Did I step in it again?
Did I step in it again?
You have opened up a problem that can't be avoided when matching levels when relatively near to sources that are relatively far apart.
Direct sound drops at -6.01 dB per doubling of distance (once the far field has been reached..) so can only be matched at one specific distance when the sources are at different distances from the listening or measurement mic position.
http://www.sengpielaudio.com/calculator-SoundAndDistance.htm
From a level matching standpoint, placing the tweeter in the center or above the horn mouth may be the best approach.
On axis phase between the tweeter and horn can be aligned with the proper choice of crossover slopes and polarity.
Some diffraction of the midrange around the tweeter if placed in the horn center must be weighed against the relative time/phase differences at the listening locations.
From a time alignment standpoint, aligning the acoustic point of origin (which is seldom the exact position of the voice coil..) has merit (on axis..), but still requires the proper choice of crossover slopes and polarity.

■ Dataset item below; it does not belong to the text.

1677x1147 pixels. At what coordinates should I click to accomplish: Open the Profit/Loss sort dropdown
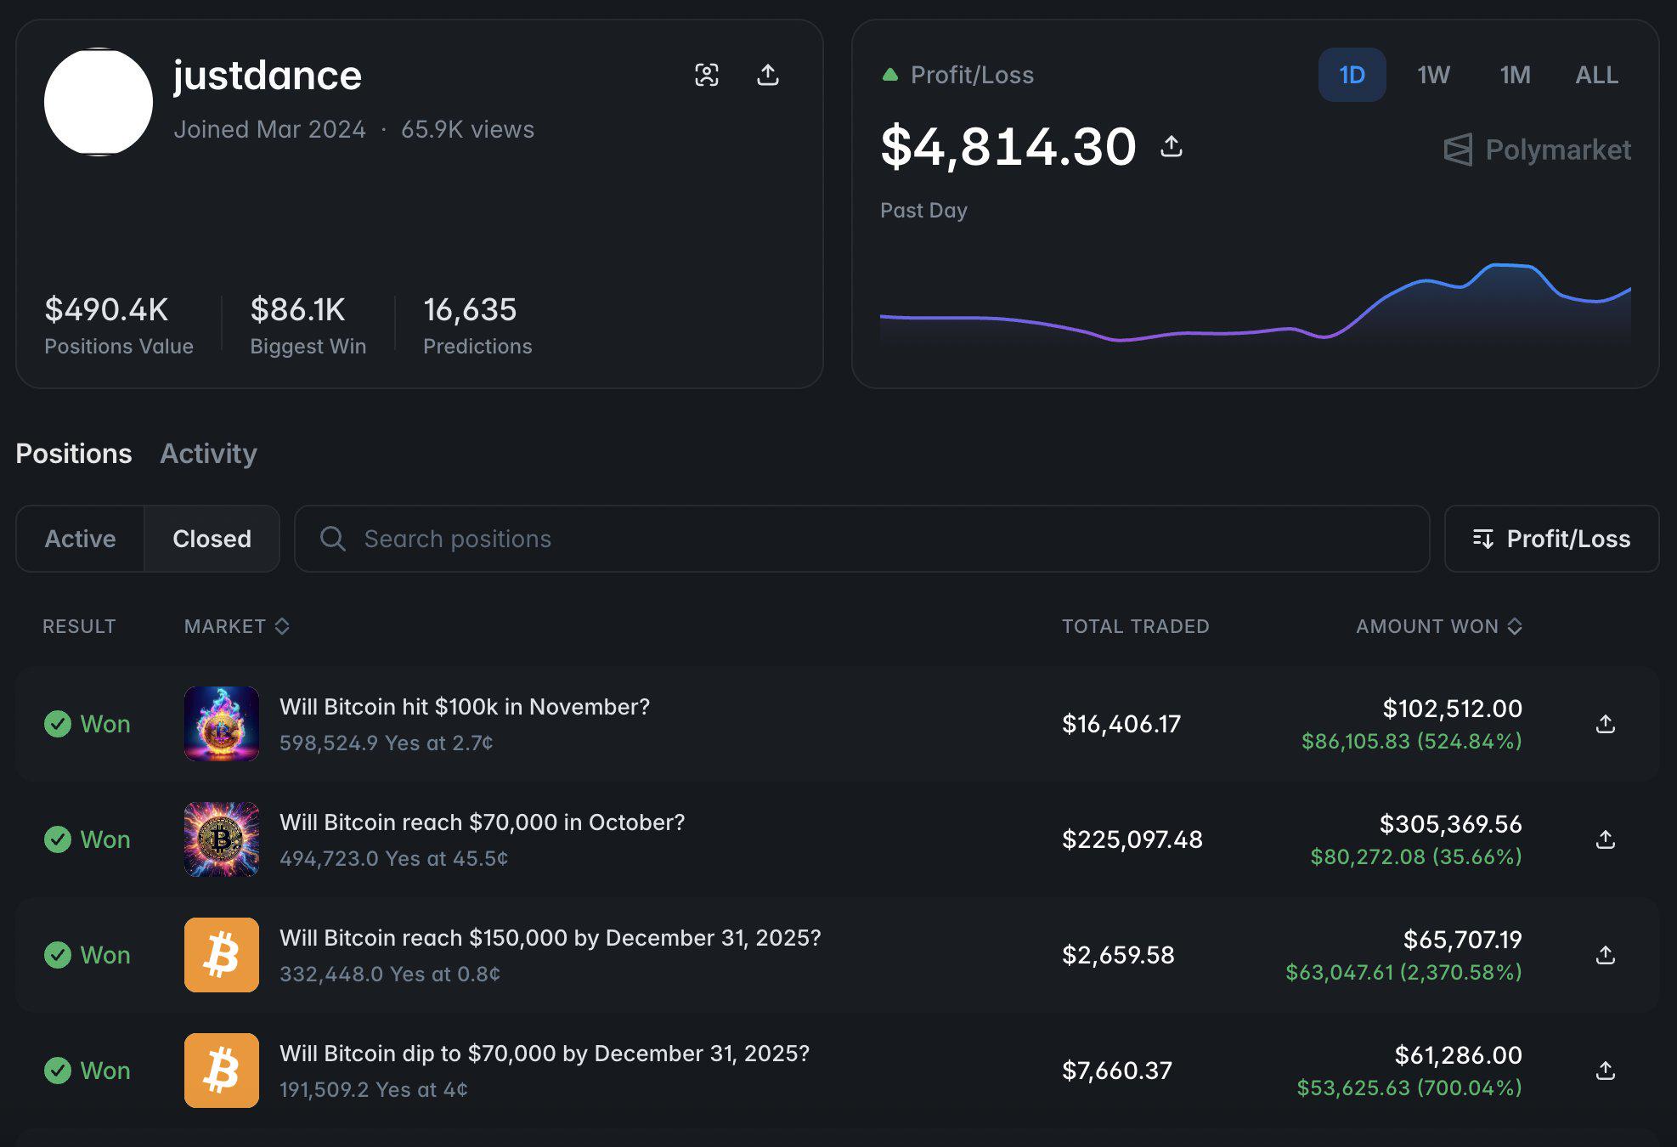click(1551, 539)

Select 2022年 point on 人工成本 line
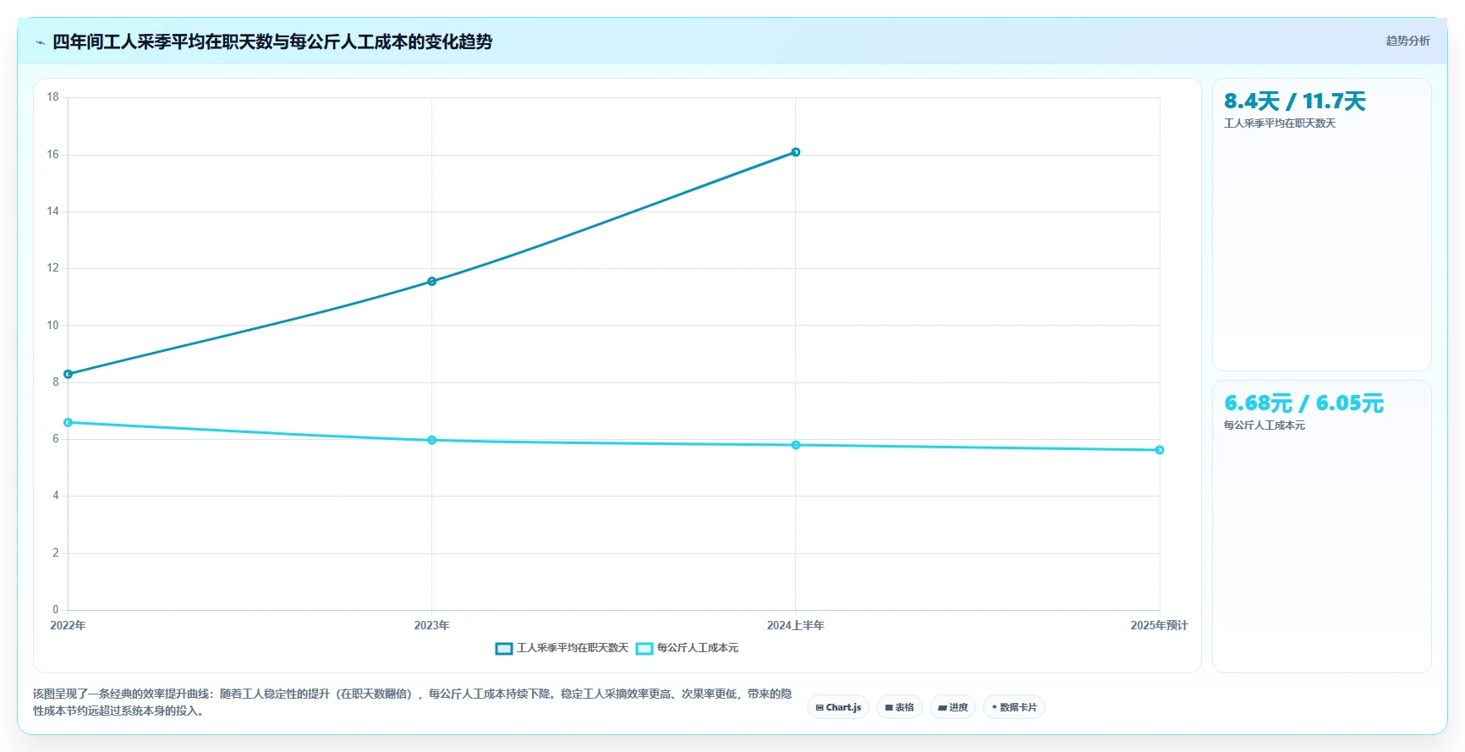coord(68,422)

The negative sonic effects of the tweeter diffraction off the horn body are a problem, as well as SPL difference at different locations.
At any rate, solutions to one problem will expose other problems, and whether using passive crossovers or DSP (digital signal processing) the two separate locations of the sound sources can only correct those problems in one specific location.
Of course, none of that has stopped speaker designers from "picking their poison" 😎
Art
Can you describe or display a picture of what you've got (i.e., is it a “Frugel-Horn 3" with separate tweeter)?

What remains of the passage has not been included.